Bosu balls are often used in balance training

Bosu balls are often used in balance and strength training. | iStock.com

You can expect to work your quads, hamstrings, calves, and glutes with this simple move. Livestrong.com explains you’ll place the Bosu ball flat on the floor and stand with your right foot on the center of the ball, your left foot on the ground next to it. Step your left foot out to the side and sink into a lunge with your weight over your right leg, bending at your hips. Your right knee shouldn’t go past your toes if you’re doing this exercise correctly. Squeeze your glutes at the bottom of the move, then return to starting position. Complete one set and repeat on the other side.

5. Boat pose

bosu training in fitness club

Need an ab workout? Try this move. | iStock.com/KatarzynaBialasiewicz

The boat pose engages your abs, hip flexors, and spine just by holding a basic pose. Active.com mentions, with correct form and performed regularly, it can also help activate the kidneys and improve digestion. To start, the site says to sit in the center of the Bosu ball, feet on the ground.

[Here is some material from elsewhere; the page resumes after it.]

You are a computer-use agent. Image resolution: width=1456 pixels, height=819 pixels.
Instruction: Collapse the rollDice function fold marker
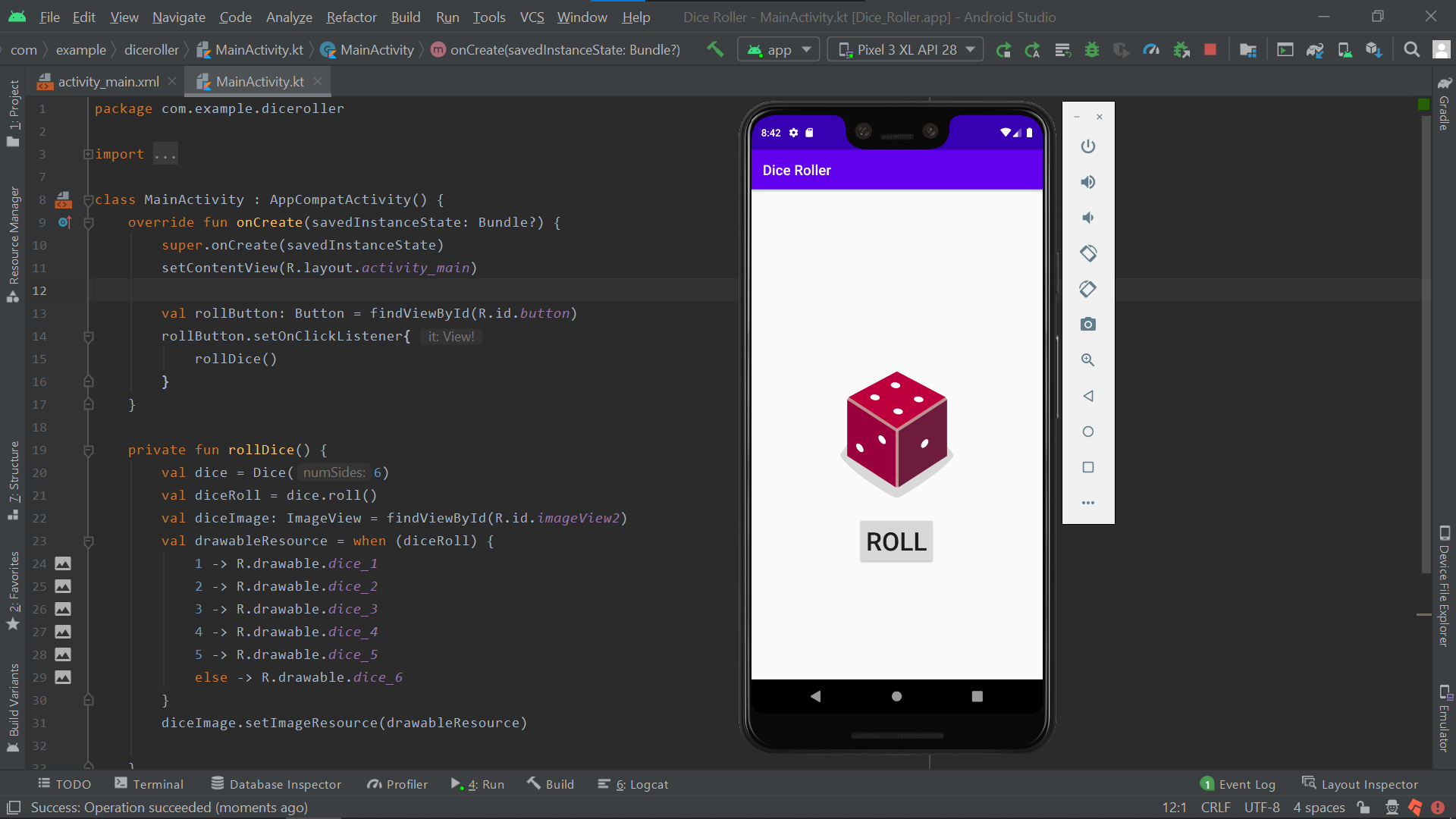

Lift your feet off the floor until your legs are at a 45-degree angle. Your glutes should be the only thing resting on the ball, but you can use your hands to help you find your balance at first. When you feel like you can balance on your own, lift your arms straight out in front of you so they’re parallel to the floor, hands by your knees. Your shoulders should be pulled back, chest lifted up, and core engaged. If you’re just getting started, try holding the pose for 15 seconds. Eventually, you’ll want to aim for a full minute.